WHAT TO WORK ON
**A)** Rewrite the part of the book reviews starting at "3. A Lily, A" and ending at "see each other.", replacing "cousin" with "friend".
**B)** In the book reviews, what is the name of Elinor's horse?
**C)** Continue the reviews of A Lily, A Rose from the point where they stop.

PASSAGE TO READ

* * * * * * * * *

2. A lily, a rose is a really good book I would highly recommend it to anyone over the age of 10. The book has a romantic theme. It's about a girl called Elinor who is fourteen years old. She lives with her father and a maid called Alice in his castle. Her mum died when she was young. She has a horse called Moonlight that she really enjoys riding. One day at the castle a boy called Dan comes to train as a knight, After a little while she starts falling in love with him and they start spending more time with each other. She wants to marry him but her father won't let her because it's up to her father and not who she wants to marry. Her father wanted her to marry Sir William. She loved Dan too much to want to marry Sir William. She tried her hardest to make him not want her to marry him. Nothing worked. She told Alice everything. She couldn't do anything either. She finally went to tell Sir William how she felt about the marriage and how strange it was because of the age difference. He understands how she felt so instead she married his son Adam who was sixteen years old. Elinor and Dan unfortunately didn't last. She moved to Adam's fathers castle were they rode their horses, went shooting and hunting together. Dan wasn't very happy about her marrying Adam and moving to Scotland but Dan couldn't do anything about it.

By Chloe

3. A Lily, A Rose by Sally Nicholls is a historical romance about a 14 year old girl. Lady Elinor's cousin Dan comes to visit to train as a knight and throughout the beginning of the story they fall in love. Soon Elinor's father finds out about their relationship together and splits them up so they can no longer see each other.

* * * * * * * * *

SUPPLIED DATA
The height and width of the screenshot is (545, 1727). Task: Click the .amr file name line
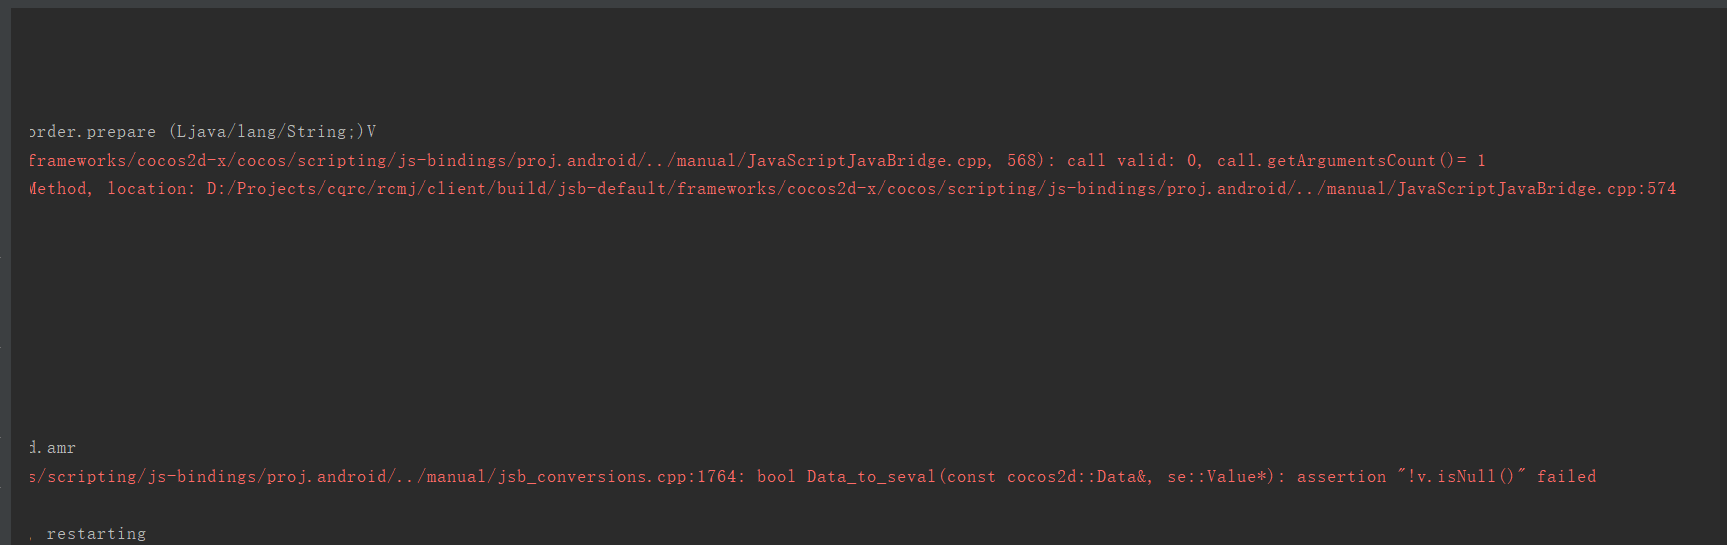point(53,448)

* * * * * * * * *

RESULTS IN ORDER
**A)**
3. A Lily, A Rose by Sally Nicholls is a historical romance about a 14 year old girl. Lady Elinor's friend Dan comes to visit to train as a knight and throughout the beginning of the story they fall in love. Soon Elinor's father finds out about their relationship together and splits them up so they can no longer see each other.

**B)** Moonlight

**C)**
Her father then decides to invite his friend Sir William of Courtney who is about 50 years old to marry his daughter of 14 years of age as he is looking for a new reliable wife. Elinor is shocked to hear the news about the arranged marriage and wishes she could choose who to marry; she didn't even want to think of becoming married at this age. Elinor ends up meeting Sir William and has a chat with him that she doesn't want to marry him as she is too young. Sir William then speaks to Elinor's father and they both agree she should marry his son instead called Adam who is 16 years old. Still Elinor doesn't like this idea, but she has no choice. Elinor ends up marrying Adam at the end of the story and apologises to Dan and hopes they can stay friends.

I did not enjoy reading A Lily, A Rose because it is not the type of genre I would choose. I think the history used was a good part of the story because, when this was written for the first time girls like Elinor would have had an arranged marriage at such a young age. Other history used is that it was set in a castle, the father was a knight and they had a maid called Alice. It helped me understand how important it was to have an arranged marriage and help me imagine how each character felt about the situation they were in. I did want to find out more how Adam and Elinor were now? What happened to Dan? Did Sir William of Courtney find a new wife?  The story is accurate because, it was based on the story written in 1300's of the upper class and what their lives were like and also this story comes from The Maidens Song written in 1500's.

By Ellen

4. Set in the 1300s, "A Lily, A Rose" perfectly conveys the challenges that a female would experience every day in Edwardian England. The plot consists of monumental highs and crushing lows as we follow the story of the young Lady Elinor as she fights against her arranged marriage and battles to stay with her true love; her cousin, Dan.

Although the ending may not have been the one that everyone expected or desired, it was both practical and believable, as well as being a refreshing change from the extremely cliché "happily ever after". The book's climax resulted in the protagonist outwitting her older suitor in order to allow her to marry his son, who is a similar age to her. Their relationship doesn't have an immediate "love at first sight" aspect about it, but that just makes the plot even more believable. Even after their wedding, the couple still discuss the people they used to desire, with Elinor's husband asking her "Do you still love him?" whilst referring to Dan. Elinor even replies honestly, stating "I don't know. No, I do know. I do love him. But... I'm married now".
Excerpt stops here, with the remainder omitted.